At the online poker tables, you're pitted against other people in that age-old poker exercise of taking their money.
Sometimes, however, you have those nights when no bluff works, your second pair or ace-high bluff is picked off by another player's accurate play or you're run down on the river by a better hand.
While many players will just shut down the tables and write the night off, some ask the question, "Hey, am I playing against a bot?"
Rumors about the existence of pokerbots - computer-created programs that can play for hours on end without a break, that make the optimal move at all times and that allegedly can turn a profit - have permeated forums since the dawn of online poker.
Any Internet search engine will yield thousands of hits for products claiming to be this kind of program. The reality, however, is that the technology isn't quite up to speed when it comes to bots for full ring games and tournaments.
Computer whizzes have long been devising programs capable of challenging the best human gamers in the world. For games with few moves and deviations, such as checkers, Scrabble and Connect Four, these programs have been able to defeat even the best that the human race has to offer. For more complex games, it took a bit more development work.

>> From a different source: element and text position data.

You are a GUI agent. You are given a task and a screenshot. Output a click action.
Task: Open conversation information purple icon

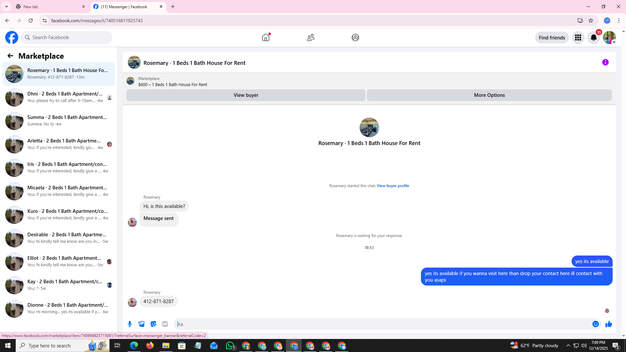(605, 62)
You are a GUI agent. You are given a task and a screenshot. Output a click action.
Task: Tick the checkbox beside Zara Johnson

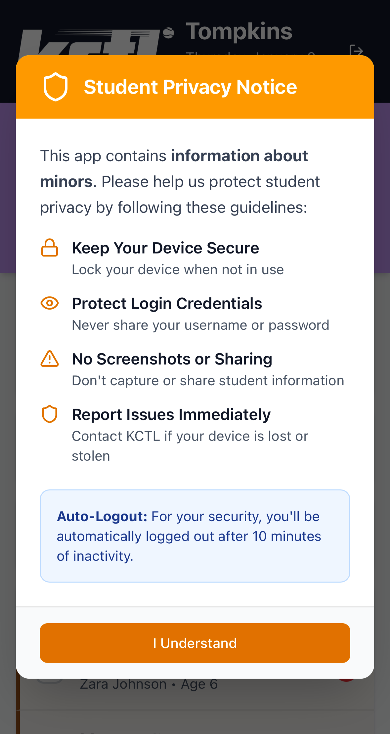coord(50,681)
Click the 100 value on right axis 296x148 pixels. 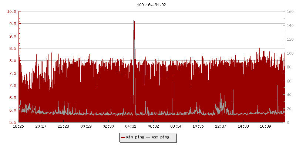(x=290, y=53)
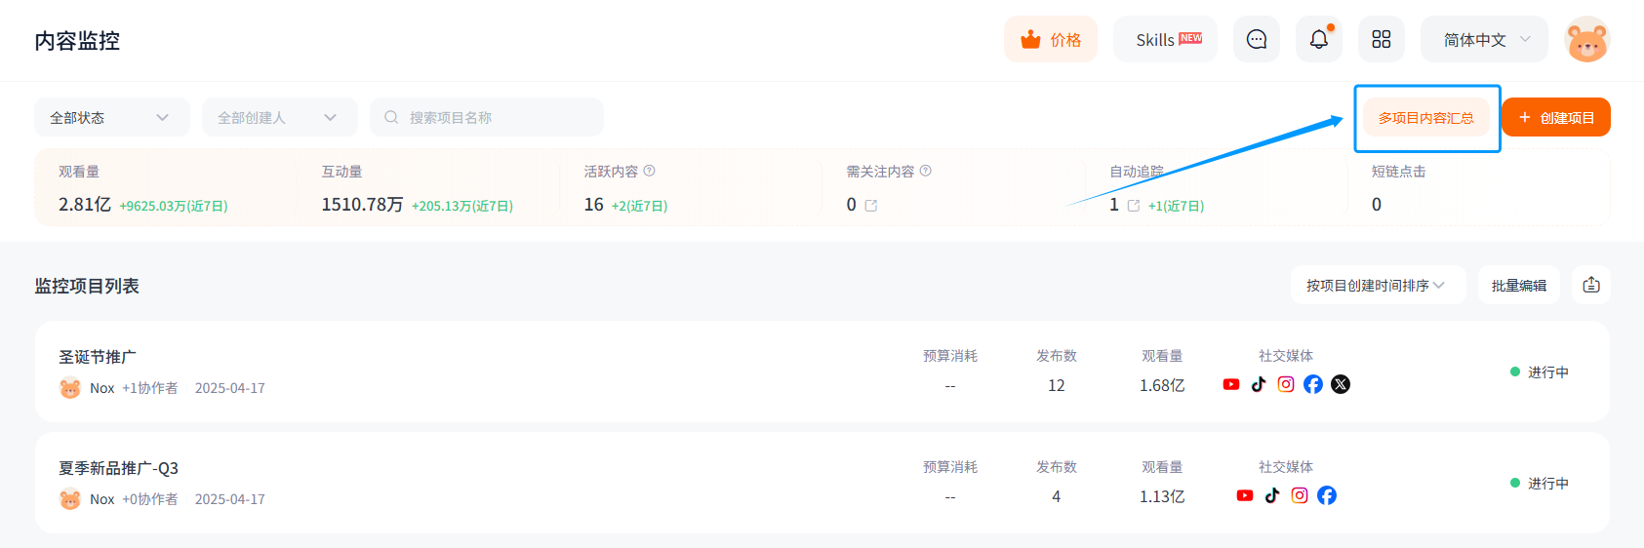Expand the 全部创建人 dropdown
Image resolution: width=1644 pixels, height=548 pixels.
(x=280, y=117)
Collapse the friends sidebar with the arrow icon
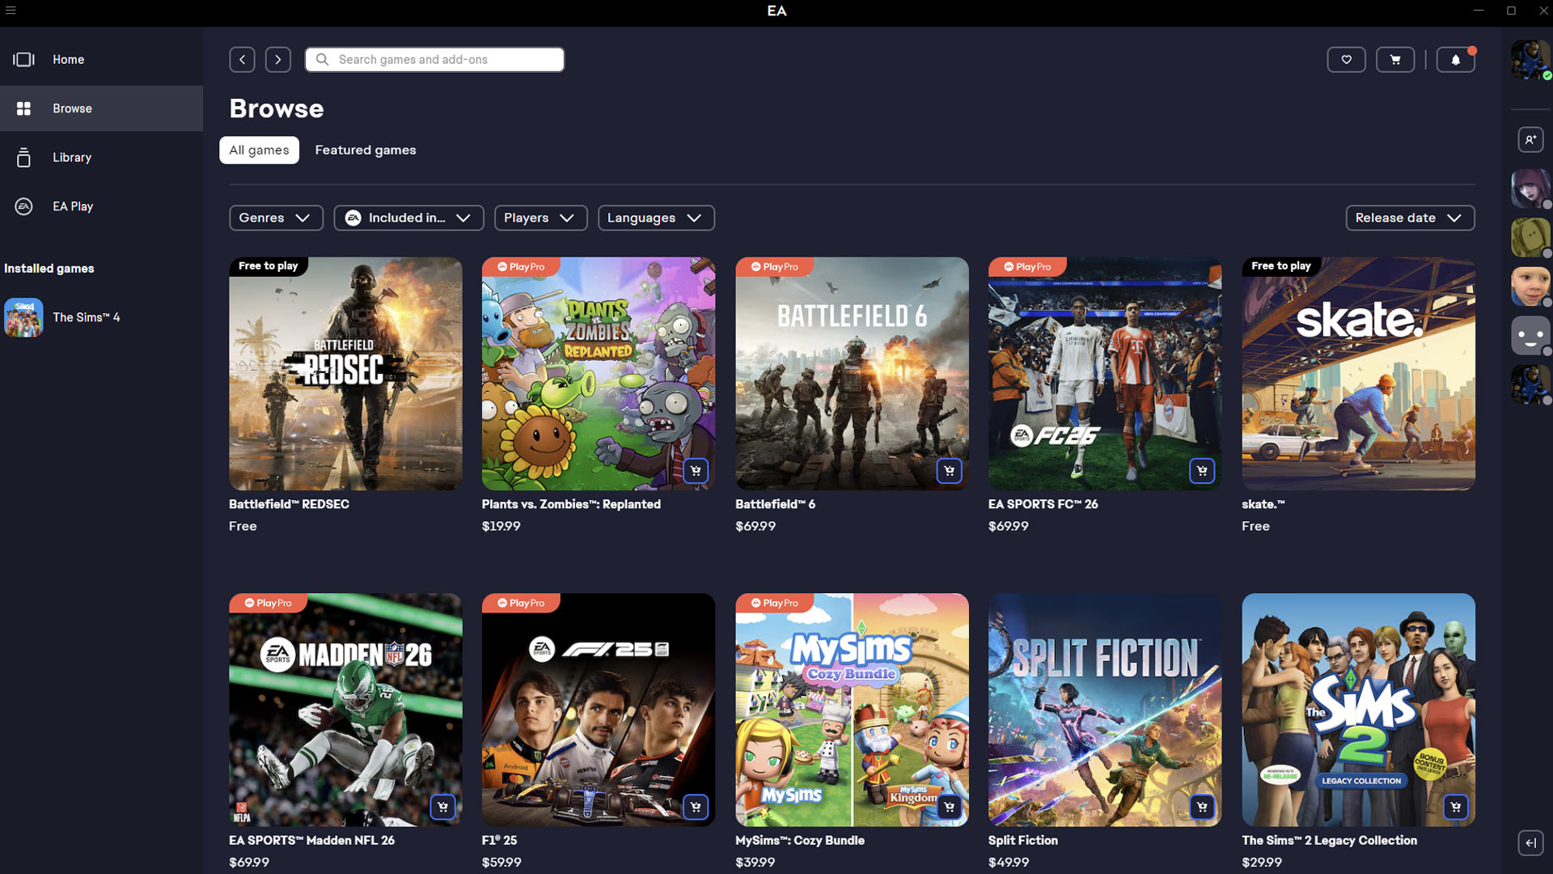 point(1530,842)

Chess computers circa 1990 weren't able to even approach the grandmasters of the game. That all changed in 1997 when Deep Blue, a computer created by IBM expressly to play chess, defeated world chess champion Garry Kasparov in a hard-fought series of matches (although the computer's victory remains controversial to this day).
A poker program that can beat human players is one of the more recent targets of developers, and they've been making great strides toward that goal. The University of Alberta's Computer Poker Research Group has been at the forefront of this movement.

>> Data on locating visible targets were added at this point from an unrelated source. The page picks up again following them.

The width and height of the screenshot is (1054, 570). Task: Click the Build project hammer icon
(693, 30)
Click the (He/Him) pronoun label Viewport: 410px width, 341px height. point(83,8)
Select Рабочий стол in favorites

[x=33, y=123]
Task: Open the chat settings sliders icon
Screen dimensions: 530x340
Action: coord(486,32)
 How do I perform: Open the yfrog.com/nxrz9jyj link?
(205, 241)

The U of A team first created Poki and PsOpti, aka SparBot (the latter of which has been used in both Daniel Negreanu's video game "Stacked" and the Poker Academy Pro computer program). Then, earlier this year, they unveiled Polaris. Of these programs, Polaris has shown the most promise (or threat, depending on how you look at it).

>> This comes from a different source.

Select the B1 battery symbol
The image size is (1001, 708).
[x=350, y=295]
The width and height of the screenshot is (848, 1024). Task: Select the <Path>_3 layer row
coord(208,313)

In July, Polaris squared off against champion poker players Phil Laak and Ali Eslami, with the criterion for victory being cash won or lost by each of the players. In a five-session series, the computer played both players individually heads-up, which yielded startling results.
Polaris was able to reach a statistical draw with the two poker pros in the first match before winning the second round. Laak and Eslami, though, were able to strike a blow for carbon-based life forms by winning the next three sessions, albeit by very small margins.
While they demonstrated that humans could still beat computers, the final score was close enough to indicate that programming had come a long way. That said, pokerbots playing online isn't something players should be excessively concerned about.
While there are several programs advertised online that state they can play just as well as the University of Alberta's, the reality is they cannot; it's merely marketing bafflegab. Even the creators of Polaris state that their program can achieve winning results heads-up only; it's at a loss confronted with multi-way hand or full table parameters.
Furthermore, they maintain that Polaris only works in a cash game situation and not in tournaments. (Admittedly, cash games are often more profitable than tournaments). Finally, the computers we are talking about here are full-fledged systems dedicated solely to the game at hand, requiring computing capacity in the terabytes to accurately deduce their strategy.
Online poker sites are also aware of the potential for pokerbot situations. The poker sites monitor length of time at the cash game tables and, upon coming across players who haven't moved from tables in an inhuman amount of time, disconnect them.
Pokerbots, though, are probably more of a scapegoat than a reality in online play. Cries of "pokerbot" may well be rooted in human beings' capacity for denial. Even beat after beat, it's hard to face the fact that you're just not playing at an optimal level.
Instead, players ignore how badly they're running and foist the blame on a program. The simplest explanation is discounted in favor of a more elaborate one that lets them off the hook. This isn't to say that, given inevitable advances in computing capability and artificial intelligence, functioning pokerbots are out of the question.
With an AI sophisticated enough to take into account other players' styles and adjust its own game, they could be viable. That technology, however, is likely still a few years away, making it futile for online players to worry about it at this point.
So the next time you feel you are up against a bot, take a long, hard look at your own play. Those miraculous 5% chances do come home on the river sometimes. There are players who can pick off your bluffs better than any machine could, and there are players capable of waging optimal poker war for long sessions. Pokerbots shouldn't be your primary concern.